Researchers led by Jenna A. Bernstein, M.D., an orthopedic surgeon at Connecticut Orthopaedics, sought to investigate how accurately ChatGPT 4.0 answered patient questions by developing a list of 80 commonly asked patient questions about knee and hip replacements. Each question was queried two times in ChatGPT; first asking the questions as written, and then prompting the ChatGPT to answer the patient questions “as an orthopedic surgeon.” Each surgeon on the team evaluated the accuracy of each set of answers and rated these on a scale of one to four. Agreement was assessed between the two surgeons’ evaluation of each set of ChatGPT answers. The association between the question prompt and response accuracy were both assessed using two means of statistical analysis (Cohen’s kappa and Wilcoxon signed-rank test, respectively). The findings are as follows:
- When assessing the quality of the ChatGPT responses, 26% (21 of 80 responses) had an average scale of three (partially accurate, but incomplete) or less when asked without a prompt, and 8% (six of 80 responses) had an average grade of less than three when preceded by a prompt. As such, researchers summarized that ChatGPT is still not an adequate resource to answer patient questions and further work to develop an accurate orthopedic-focused chatbot is needed.
- ChatGPT performed substantially better when appropriately prompted to answer patient questions “as an orthopedic surgeon” with 92% accuracy.
Researchers at the Hospital for Special Surgery in New York City, led by Kyle Kunze, M.D., assessed the propensity for ChatGPT 4.0 to provide medical information about the Latarjet procedure for patients with anterior shoulder instability. The overall goal of this study was to understand whether this chatbot could demonstrate potential to serve as a clinical adjunct and help both patients and providers through providing accurate medical information.

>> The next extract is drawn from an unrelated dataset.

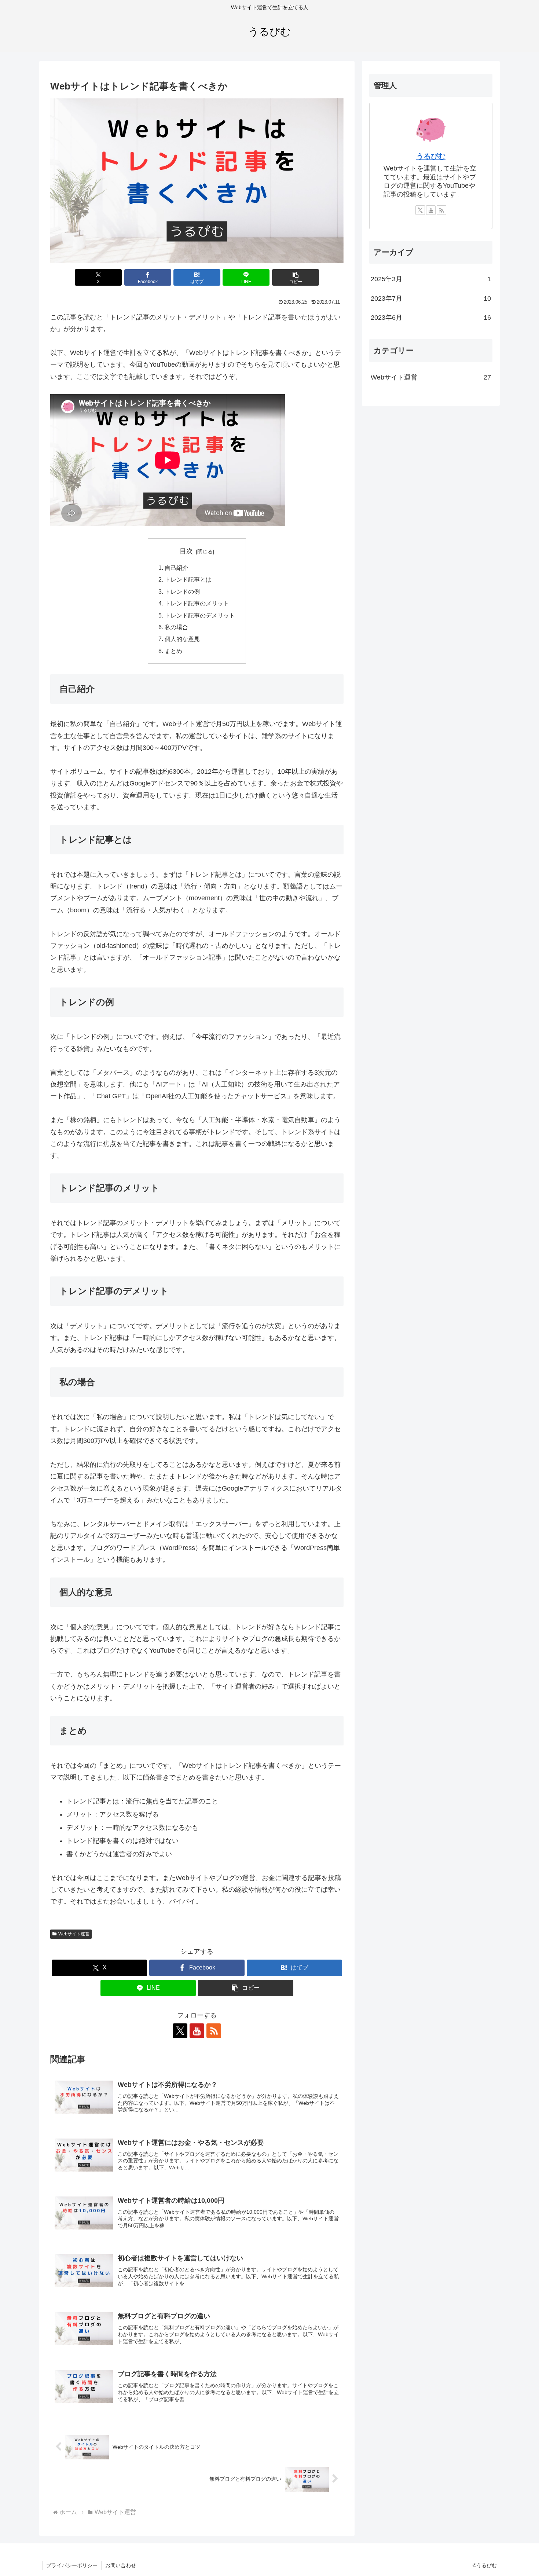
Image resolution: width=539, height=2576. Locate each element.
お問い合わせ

To answer this question, the team first conducted a Google search using the query “Latarjet” to extract the top ten frequently asked questions (FAQs) and associated sources concerning the procedure. They then asked ChatGPT to perform the same search for FAQs to identify the questions and sources provided by the chatbot. Highlights of the findings included:
- ChatGPT demonstrated the ability to provide a broad range of clinically relevant questions and answers and derived information from academic sources 100% of the time. This was in opposition to Google, which included a small percentage of academic resources, combined with information found on surgeons’ personal websites and larger medical practices.
- The most common question category for both ChatGPT and Google was technical details (40%); however, ChatGPT also presented information concerning risks/complications (30%), recovery timeline (20%), and evaluation of surgery (10%).